> [SUPPLIED RECORDS]:
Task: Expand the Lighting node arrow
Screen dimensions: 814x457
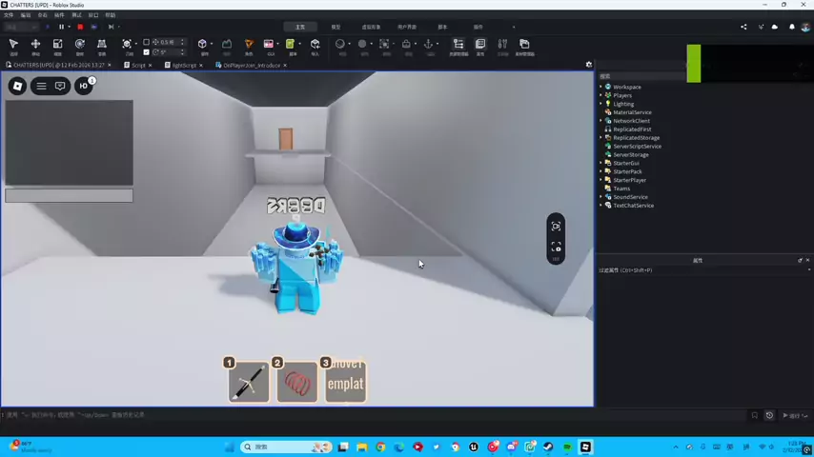Action: (600, 104)
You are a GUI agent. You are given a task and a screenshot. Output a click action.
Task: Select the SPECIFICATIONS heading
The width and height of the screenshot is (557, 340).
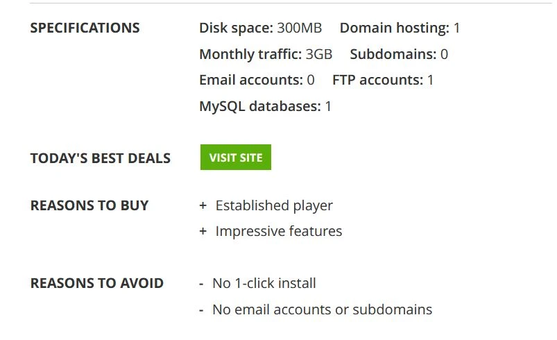(85, 28)
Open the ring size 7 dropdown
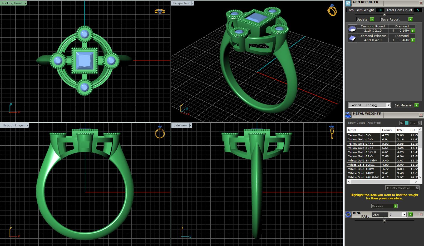 (x=404, y=215)
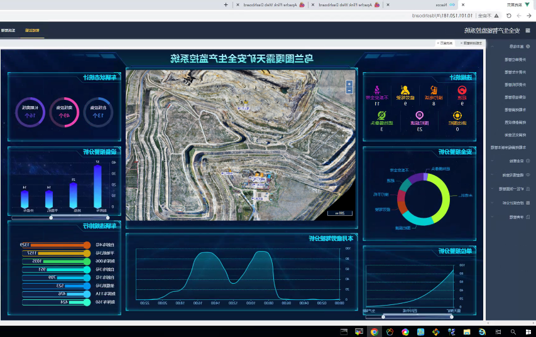Switch to the Nacos browser tab
Image resolution: width=536 pixels, height=337 pixels.
(440, 4)
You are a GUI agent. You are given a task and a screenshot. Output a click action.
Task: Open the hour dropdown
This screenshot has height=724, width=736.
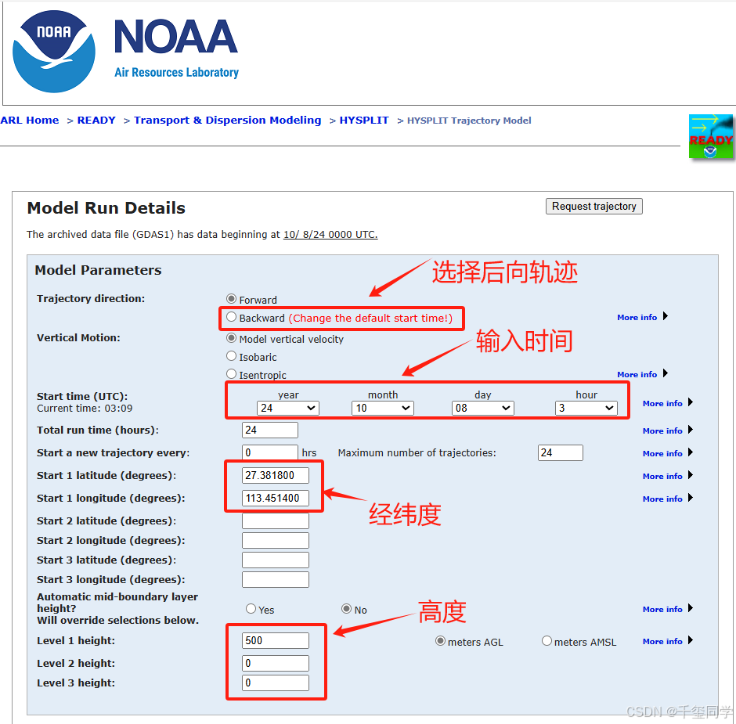click(x=586, y=408)
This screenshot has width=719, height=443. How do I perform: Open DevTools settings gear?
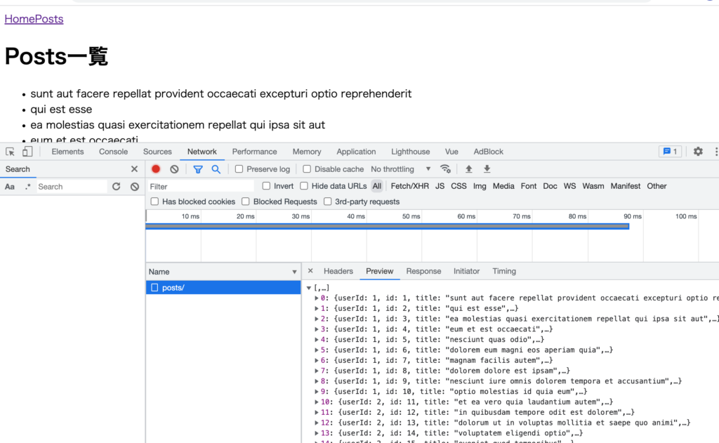point(698,152)
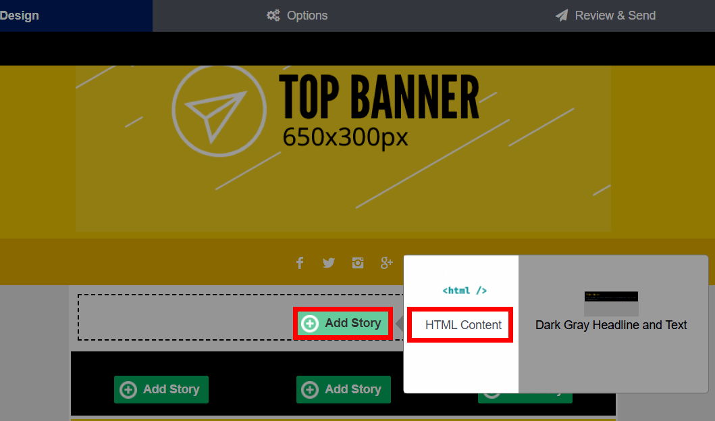Click the gear icon beside Options
715x421 pixels.
point(273,15)
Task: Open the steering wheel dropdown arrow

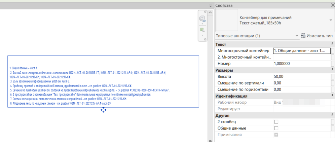Action: tap(202, 24)
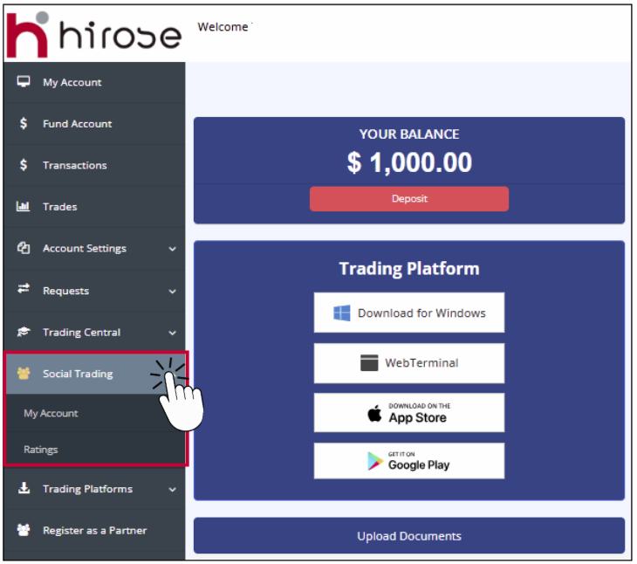Expand the Trading Central chevron
The image size is (637, 564).
(172, 333)
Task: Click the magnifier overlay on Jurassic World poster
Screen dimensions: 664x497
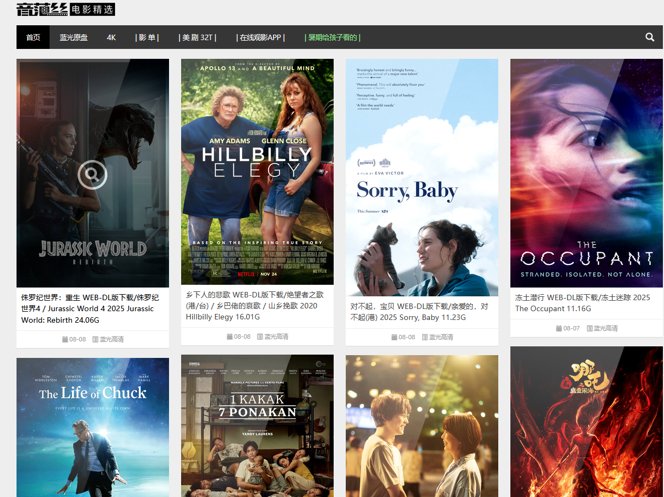Action: point(92,175)
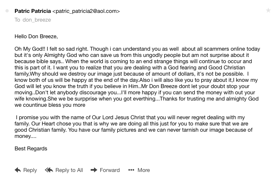Screen dimensions: 275x184
Task: Click the Forward arrow icon
Action: 94,170
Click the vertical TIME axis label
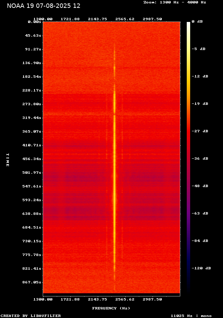The height and width of the screenshot is (318, 223). [x=7, y=160]
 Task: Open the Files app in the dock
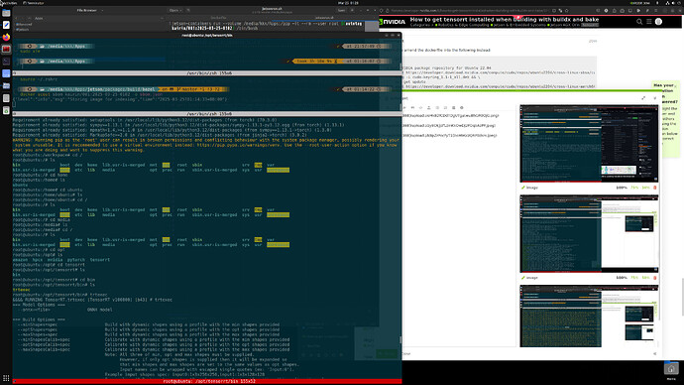pyautogui.click(x=6, y=13)
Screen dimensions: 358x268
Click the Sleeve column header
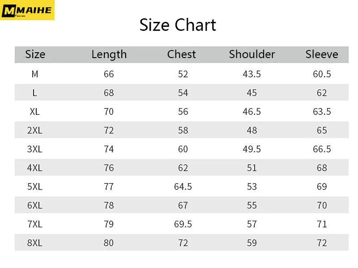[322, 54]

> [EXERCISE REQUIREMENTS]: Return all the material exactly, skipping pictures.

> [WRITTEN SOLUTION]:
Task: Expand the Lighting node arrow
Screen dimensions: 814x457
Action: (600, 104)
You are a GUI agent. You are given a task and a screenshot. Output a click action.
Task: Select the SPECIFICATIONS heading
The width and height of the screenshot is (557, 340).
(85, 28)
Open the ring size 7 dropdown
 (x=404, y=215)
Switch to the Nacos browser tab
Image resolution: width=536 pixels, height=337 pixels.
(440, 4)
You are a GUI agent. You are given a task and a screenshot. Output a click action.
Task: Open the hour dropdown
This screenshot has height=724, width=736.
click(x=586, y=408)
This screenshot has width=719, height=443. How do I perform: Open DevTools settings gear?
point(698,152)
Click the gear icon beside Options
715x421 pixels.
point(273,15)
Task: Open the steering wheel dropdown arrow

Action: tap(202, 24)
Expand the Trading Central chevron
The image size is (637, 564).
(172, 333)
Task: Click the magnifier overlay on Jurassic World poster
Screen dimensions: 664x497
Action: point(92,175)
Screen dimensions: 275x184
Task: Click the Forward arrow icon
Action: 94,170
Click the vertical TIME axis label
The height and width of the screenshot is (318, 223). [x=7, y=160]
 Task: Open the Files app in the dock
pyautogui.click(x=6, y=13)
Screen dimensions: 358x268
Click the Sleeve column header
[322, 54]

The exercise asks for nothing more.